Di samping itu, suara-suara intimidasi kerap terdengar sayup-sayup di tengah hiruk pikuk kegiatan kampanye.
Ketua Umum PDI Perjuangan (PDIP) Megawati Soekarnoputri bahkan sempat menyinggung dengan tegas kepada aparat TNI dan Polri untuk tidak melakukan intimidasi kepada masyarakat dan simpatisan partai.
Putri Presiden pertama RI Soekarno itu mengatakan bahwa saat ini masyarakat Indonesia harus sadar terhadap upaya oleh segelintir pihak yang ingin melanggengkan kekuasaan.
"Hei polisi, jangan lagi intimidasi rakyatku. Hei tentara, jangan lagi intimidasi rakyatku. PDI Perjuangan adalah partai sah di republik ini. Artinya, [PDI Perjuangan] diizinkan untuk mengikuti yang namanya pemilu, pemilihan umum langsung adalah hak rakyat, bukan kepunyaan kalian. Ingat!" kata Megawati saat kampanye akbar Ganjar-Mahfud "Salam Metal" seperti dikutip dari Antara, Sabtu (3/2/2024).
Megawati juga melayangkan pertanyaan sarkastik kepada para pendukung Ganjar-Mahfud, apakah mereka harus merasa takut atas upaya pecah belah yang sedang terjadi itu.
Megawati kembali mengingatkan bahwa siapa pun warga negara Indonesia memiliki derajat yang sama di mata hukum, sekali pun itu presiden.
"Kenapa? Kenapa? Karena perundangan kita itu melindungi seluruh rakyat Indonesia, di mana pun mereka berada.
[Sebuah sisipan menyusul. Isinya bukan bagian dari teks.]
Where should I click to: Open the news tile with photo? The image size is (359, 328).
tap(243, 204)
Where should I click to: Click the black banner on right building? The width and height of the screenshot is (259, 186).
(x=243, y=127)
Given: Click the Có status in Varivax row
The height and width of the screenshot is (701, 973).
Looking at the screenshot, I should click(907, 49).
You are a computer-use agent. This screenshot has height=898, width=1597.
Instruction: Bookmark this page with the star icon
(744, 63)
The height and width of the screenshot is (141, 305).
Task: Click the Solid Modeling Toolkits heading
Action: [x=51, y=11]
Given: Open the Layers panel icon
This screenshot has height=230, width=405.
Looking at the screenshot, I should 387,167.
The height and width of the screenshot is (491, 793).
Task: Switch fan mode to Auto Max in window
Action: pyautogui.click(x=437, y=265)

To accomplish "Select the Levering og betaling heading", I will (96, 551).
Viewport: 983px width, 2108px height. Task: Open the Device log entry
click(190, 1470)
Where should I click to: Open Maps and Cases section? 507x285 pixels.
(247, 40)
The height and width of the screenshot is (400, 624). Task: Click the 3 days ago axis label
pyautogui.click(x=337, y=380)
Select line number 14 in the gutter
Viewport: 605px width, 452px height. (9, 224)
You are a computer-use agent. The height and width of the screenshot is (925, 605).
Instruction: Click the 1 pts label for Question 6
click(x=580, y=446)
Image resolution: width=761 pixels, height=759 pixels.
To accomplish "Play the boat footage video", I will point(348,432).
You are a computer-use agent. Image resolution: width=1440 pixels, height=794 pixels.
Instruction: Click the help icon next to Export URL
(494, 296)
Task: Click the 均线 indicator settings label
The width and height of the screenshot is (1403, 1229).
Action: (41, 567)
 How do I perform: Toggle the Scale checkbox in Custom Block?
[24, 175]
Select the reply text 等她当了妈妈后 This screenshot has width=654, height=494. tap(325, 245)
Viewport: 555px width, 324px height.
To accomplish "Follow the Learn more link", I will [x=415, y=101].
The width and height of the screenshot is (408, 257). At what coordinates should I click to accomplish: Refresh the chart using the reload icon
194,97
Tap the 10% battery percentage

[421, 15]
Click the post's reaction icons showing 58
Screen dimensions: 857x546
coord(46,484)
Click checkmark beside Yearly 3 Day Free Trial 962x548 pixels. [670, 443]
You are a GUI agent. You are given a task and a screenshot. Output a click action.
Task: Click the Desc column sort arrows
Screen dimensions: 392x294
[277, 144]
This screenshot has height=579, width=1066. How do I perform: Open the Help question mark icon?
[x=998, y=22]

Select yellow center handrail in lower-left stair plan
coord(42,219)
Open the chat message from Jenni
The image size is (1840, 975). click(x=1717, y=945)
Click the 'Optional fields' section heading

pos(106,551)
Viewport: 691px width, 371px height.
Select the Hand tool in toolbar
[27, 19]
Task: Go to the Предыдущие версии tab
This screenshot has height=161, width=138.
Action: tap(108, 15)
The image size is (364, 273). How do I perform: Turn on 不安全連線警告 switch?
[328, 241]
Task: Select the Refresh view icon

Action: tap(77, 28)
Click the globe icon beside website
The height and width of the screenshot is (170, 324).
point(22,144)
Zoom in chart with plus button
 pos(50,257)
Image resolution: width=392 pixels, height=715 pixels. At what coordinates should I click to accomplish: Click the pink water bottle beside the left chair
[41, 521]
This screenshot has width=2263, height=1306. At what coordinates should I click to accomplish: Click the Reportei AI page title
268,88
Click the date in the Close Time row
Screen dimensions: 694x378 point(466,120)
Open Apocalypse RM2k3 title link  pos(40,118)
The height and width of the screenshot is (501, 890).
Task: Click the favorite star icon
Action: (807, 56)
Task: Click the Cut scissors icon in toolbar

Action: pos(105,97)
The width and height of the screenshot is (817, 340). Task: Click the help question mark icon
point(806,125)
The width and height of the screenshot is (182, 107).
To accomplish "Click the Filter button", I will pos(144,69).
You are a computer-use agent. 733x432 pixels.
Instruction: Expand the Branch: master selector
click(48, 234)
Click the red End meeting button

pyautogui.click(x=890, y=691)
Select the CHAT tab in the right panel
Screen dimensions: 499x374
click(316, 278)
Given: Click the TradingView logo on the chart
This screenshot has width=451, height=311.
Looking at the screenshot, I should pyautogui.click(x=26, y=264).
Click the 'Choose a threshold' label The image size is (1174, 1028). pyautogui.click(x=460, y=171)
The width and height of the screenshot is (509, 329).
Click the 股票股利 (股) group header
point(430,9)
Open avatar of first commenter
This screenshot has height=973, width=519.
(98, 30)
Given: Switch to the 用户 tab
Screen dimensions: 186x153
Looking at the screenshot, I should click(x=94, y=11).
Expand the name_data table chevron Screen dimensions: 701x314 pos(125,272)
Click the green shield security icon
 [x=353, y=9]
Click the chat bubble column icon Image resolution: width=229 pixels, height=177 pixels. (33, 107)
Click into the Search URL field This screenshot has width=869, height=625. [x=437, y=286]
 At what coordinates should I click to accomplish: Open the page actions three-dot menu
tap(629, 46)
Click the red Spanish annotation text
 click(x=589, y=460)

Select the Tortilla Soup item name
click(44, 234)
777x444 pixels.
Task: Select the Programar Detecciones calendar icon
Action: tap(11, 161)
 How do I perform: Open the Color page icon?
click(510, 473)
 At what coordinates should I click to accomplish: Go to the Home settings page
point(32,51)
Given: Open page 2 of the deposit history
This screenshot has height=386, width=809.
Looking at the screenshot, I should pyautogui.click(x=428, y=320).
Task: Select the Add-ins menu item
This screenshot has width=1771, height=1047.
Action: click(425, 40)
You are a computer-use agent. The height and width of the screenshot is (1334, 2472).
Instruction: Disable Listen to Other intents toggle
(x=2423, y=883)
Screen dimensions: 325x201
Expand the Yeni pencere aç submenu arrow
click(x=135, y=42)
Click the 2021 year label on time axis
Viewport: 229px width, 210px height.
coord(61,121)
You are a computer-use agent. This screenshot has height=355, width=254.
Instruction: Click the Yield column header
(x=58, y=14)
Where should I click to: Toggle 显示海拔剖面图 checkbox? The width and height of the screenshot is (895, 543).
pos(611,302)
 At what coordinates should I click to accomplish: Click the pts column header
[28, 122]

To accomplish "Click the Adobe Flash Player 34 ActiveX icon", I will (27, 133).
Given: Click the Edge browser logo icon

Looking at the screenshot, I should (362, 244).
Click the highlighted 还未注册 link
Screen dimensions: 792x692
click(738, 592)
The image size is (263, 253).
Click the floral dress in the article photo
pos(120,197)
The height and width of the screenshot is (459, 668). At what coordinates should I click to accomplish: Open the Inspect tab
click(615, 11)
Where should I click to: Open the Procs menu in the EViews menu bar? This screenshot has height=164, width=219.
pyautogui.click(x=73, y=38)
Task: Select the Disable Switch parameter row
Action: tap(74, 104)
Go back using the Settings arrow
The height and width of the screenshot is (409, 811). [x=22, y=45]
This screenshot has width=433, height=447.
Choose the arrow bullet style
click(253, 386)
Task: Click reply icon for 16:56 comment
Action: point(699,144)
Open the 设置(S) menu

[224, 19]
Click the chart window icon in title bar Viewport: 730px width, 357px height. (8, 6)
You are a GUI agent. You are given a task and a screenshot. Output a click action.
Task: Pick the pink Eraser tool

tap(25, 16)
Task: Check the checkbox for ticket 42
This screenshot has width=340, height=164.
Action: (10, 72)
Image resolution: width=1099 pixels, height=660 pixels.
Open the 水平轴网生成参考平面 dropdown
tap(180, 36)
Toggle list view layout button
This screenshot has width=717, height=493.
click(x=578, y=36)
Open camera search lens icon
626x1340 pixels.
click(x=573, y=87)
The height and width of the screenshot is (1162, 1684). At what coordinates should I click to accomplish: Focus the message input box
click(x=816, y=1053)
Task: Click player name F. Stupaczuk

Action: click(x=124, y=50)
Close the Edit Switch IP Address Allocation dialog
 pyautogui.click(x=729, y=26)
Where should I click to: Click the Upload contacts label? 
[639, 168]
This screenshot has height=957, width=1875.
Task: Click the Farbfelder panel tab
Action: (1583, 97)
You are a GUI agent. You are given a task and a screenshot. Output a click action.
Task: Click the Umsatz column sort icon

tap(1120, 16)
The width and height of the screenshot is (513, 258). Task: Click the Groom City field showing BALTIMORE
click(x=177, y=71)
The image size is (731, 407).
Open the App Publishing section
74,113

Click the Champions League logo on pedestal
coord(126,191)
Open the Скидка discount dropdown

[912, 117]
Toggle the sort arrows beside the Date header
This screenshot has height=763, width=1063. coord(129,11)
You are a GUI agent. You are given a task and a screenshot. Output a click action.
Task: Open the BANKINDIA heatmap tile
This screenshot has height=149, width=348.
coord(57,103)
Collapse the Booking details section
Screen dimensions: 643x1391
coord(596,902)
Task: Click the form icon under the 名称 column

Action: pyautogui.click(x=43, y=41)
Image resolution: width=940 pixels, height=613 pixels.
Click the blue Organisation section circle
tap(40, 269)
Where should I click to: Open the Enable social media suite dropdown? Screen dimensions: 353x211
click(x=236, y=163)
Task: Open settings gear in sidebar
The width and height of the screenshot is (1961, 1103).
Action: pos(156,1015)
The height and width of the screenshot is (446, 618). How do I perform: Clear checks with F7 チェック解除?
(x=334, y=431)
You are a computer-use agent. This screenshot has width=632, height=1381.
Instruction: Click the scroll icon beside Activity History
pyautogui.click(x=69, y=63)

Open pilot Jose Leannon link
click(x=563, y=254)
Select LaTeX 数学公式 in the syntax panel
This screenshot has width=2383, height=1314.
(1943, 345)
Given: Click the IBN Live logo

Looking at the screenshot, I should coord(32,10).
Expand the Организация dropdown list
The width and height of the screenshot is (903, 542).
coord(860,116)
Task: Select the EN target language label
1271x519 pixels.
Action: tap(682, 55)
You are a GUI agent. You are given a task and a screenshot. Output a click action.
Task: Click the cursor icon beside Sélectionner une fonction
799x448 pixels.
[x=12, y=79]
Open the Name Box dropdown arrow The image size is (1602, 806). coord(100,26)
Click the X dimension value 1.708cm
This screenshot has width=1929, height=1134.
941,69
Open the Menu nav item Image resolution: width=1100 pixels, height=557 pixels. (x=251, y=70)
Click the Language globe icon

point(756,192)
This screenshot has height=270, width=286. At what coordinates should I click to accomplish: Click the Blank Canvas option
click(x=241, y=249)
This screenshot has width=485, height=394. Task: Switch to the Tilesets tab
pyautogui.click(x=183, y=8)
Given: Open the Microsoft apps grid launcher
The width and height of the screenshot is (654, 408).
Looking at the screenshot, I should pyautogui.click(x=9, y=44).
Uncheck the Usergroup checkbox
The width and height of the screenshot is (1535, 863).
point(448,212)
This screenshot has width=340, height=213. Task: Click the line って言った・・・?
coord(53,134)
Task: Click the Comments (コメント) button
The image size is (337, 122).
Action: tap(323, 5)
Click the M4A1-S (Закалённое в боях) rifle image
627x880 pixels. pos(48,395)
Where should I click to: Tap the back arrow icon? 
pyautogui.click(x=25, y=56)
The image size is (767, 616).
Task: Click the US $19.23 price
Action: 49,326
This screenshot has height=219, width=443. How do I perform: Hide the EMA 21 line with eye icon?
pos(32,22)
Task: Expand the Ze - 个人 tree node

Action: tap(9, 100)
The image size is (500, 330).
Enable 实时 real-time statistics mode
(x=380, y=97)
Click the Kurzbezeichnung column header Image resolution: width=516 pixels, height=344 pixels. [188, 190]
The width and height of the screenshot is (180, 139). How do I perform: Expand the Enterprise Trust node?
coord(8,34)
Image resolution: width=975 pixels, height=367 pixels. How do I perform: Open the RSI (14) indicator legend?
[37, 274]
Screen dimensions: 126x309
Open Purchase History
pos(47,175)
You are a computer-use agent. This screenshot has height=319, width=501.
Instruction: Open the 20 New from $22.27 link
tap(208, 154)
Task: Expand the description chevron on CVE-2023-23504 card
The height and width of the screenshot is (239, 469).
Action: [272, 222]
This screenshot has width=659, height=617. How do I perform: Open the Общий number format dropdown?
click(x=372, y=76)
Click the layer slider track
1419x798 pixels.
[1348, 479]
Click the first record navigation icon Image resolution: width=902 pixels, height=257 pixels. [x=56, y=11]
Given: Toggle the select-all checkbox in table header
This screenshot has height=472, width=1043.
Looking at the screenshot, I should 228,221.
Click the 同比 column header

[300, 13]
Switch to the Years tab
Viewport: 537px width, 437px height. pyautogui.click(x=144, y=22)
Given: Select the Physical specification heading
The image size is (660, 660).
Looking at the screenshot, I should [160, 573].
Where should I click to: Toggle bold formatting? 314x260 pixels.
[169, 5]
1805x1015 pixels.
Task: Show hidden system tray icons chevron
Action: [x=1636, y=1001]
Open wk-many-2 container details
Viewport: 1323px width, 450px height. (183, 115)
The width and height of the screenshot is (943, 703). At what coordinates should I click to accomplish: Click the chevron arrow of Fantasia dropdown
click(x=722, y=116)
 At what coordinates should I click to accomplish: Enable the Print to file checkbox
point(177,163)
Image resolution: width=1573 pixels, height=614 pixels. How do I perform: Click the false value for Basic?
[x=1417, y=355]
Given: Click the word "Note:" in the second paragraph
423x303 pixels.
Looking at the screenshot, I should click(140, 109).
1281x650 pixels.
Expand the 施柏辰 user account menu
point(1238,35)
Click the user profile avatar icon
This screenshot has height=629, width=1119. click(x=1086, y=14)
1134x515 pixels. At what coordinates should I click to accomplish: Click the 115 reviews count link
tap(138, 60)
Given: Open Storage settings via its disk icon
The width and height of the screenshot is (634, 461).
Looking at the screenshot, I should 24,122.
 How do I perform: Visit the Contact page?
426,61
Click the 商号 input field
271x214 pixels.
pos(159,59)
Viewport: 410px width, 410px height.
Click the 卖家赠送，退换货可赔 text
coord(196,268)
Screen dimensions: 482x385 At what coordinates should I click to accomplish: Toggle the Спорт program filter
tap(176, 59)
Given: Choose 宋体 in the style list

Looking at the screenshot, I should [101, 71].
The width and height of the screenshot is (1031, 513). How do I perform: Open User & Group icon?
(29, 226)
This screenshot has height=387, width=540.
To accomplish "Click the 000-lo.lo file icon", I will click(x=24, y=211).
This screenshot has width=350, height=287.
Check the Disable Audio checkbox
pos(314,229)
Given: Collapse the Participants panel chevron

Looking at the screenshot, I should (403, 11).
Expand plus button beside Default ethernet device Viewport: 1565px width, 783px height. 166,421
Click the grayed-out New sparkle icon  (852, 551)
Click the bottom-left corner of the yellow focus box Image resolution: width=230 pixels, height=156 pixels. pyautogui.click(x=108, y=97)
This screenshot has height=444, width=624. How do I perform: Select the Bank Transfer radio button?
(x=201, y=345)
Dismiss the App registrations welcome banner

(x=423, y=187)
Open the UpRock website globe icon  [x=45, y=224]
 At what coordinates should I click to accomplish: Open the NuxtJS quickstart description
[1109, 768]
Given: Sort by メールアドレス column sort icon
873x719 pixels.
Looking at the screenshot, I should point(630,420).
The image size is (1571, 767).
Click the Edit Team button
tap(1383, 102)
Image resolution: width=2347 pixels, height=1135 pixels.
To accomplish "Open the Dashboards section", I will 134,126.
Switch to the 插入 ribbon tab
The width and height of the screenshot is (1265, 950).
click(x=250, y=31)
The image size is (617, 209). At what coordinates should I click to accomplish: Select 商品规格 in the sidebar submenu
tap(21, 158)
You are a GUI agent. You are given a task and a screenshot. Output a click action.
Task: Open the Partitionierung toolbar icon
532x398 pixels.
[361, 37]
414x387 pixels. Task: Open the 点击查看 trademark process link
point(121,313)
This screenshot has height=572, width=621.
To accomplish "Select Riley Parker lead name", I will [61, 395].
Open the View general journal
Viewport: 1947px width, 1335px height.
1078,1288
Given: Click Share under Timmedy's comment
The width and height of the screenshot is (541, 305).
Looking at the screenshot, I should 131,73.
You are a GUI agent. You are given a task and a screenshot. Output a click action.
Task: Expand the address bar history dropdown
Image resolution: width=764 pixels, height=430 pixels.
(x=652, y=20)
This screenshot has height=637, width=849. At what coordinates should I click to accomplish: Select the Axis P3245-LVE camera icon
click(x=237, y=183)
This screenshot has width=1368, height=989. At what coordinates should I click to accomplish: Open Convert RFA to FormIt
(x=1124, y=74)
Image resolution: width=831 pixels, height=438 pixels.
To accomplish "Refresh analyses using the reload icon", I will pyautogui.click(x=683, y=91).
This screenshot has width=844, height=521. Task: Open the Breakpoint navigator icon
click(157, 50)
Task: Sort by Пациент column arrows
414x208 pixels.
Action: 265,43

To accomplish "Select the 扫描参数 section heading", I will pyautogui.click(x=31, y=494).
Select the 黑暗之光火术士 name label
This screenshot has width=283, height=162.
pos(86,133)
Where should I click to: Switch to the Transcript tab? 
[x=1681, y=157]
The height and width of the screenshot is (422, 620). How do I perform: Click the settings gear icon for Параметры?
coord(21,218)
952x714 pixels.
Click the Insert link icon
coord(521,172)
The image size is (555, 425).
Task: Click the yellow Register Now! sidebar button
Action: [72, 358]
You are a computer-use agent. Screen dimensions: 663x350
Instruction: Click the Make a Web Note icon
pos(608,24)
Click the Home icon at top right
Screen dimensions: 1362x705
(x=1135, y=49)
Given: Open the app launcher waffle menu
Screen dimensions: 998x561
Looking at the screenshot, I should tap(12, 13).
Apa dia presiden, apa dia menteri, apa dia namanya (anggota) TNI, Polri; dia adalah rakyat Indonesia," ujar Megawati.
Tidak cukup sampai di situ, Megawati juga menyinggung adanya calon presiden dan calon presiden yang masih kerap menggunkana fasilitas negara dalam kampanye.
Mengaku geram, Megawati pun melanjutkan bahwa sebenarnya tidak boleh ada pihak yang menggunakan fasilitas negara untuk kepentingan pemilihan presiden (pilpres) 2024.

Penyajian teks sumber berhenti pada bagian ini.